This page is dedicated to debugging methods for HPC codes. New HPC developers should know these basic options to save time in their work.
All methods here provide a way to trace the related bug, which means finding the exact code line that is generating the bug.
I try to keep these pages up to date, but some flags may be deprecated.
Beware: some things named bug here may not be bugs but only mathematical/physical results. For example, a calculation may finish with a result just too high to be stored in 64bit memory. In fact, this is not really a bug, just a limitation, code and calculations are good.

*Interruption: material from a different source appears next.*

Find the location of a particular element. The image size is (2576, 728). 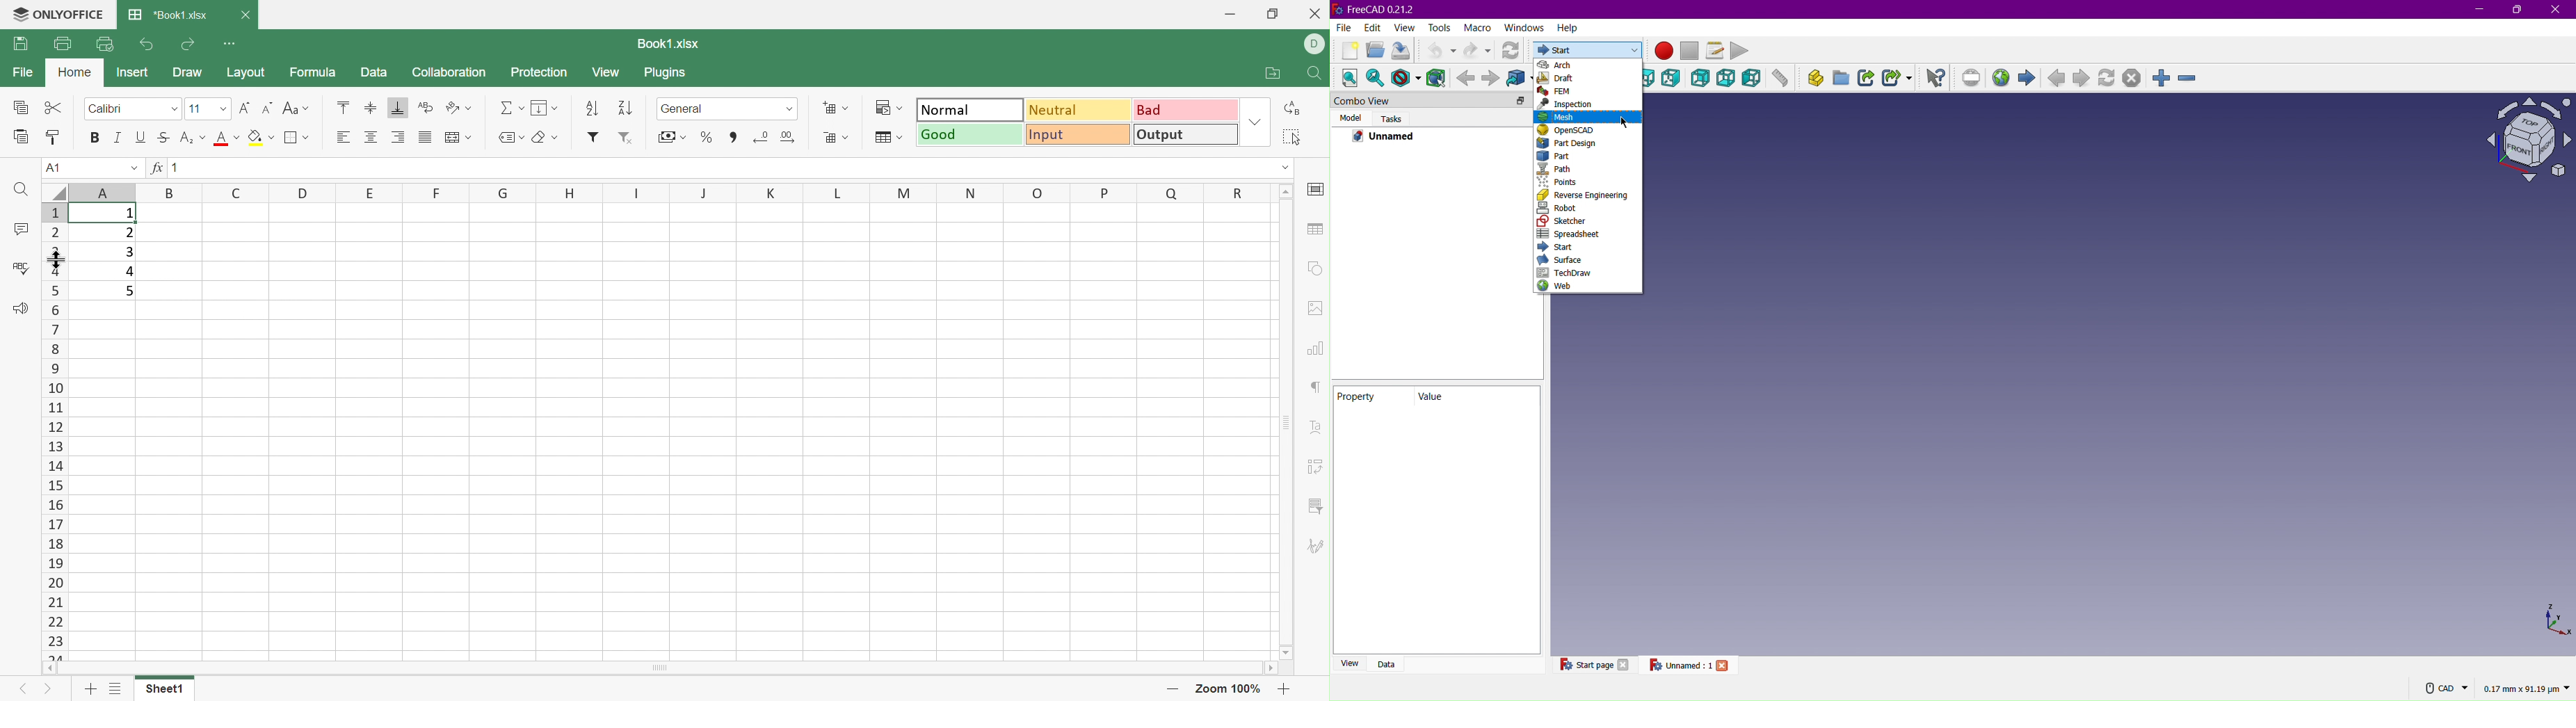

If you are new in HPC programming or in debugging, a small tutorial on how to use the following flags is available. See help debug. There are also examples for FPE and Uninitiliazed values debugging. All methods are then based on the same philosophy.
For reference :
Compilers used :
Tools used :
Files used to simulate most of common bugs : deb_f.f90 , deb_c.c.
When developing HPC programs, bugs encountered are often the sames. Here is a list of most common bugs :
There are many other types of bugs, but these are the most common and the most easy to solve when using the appropriate tools.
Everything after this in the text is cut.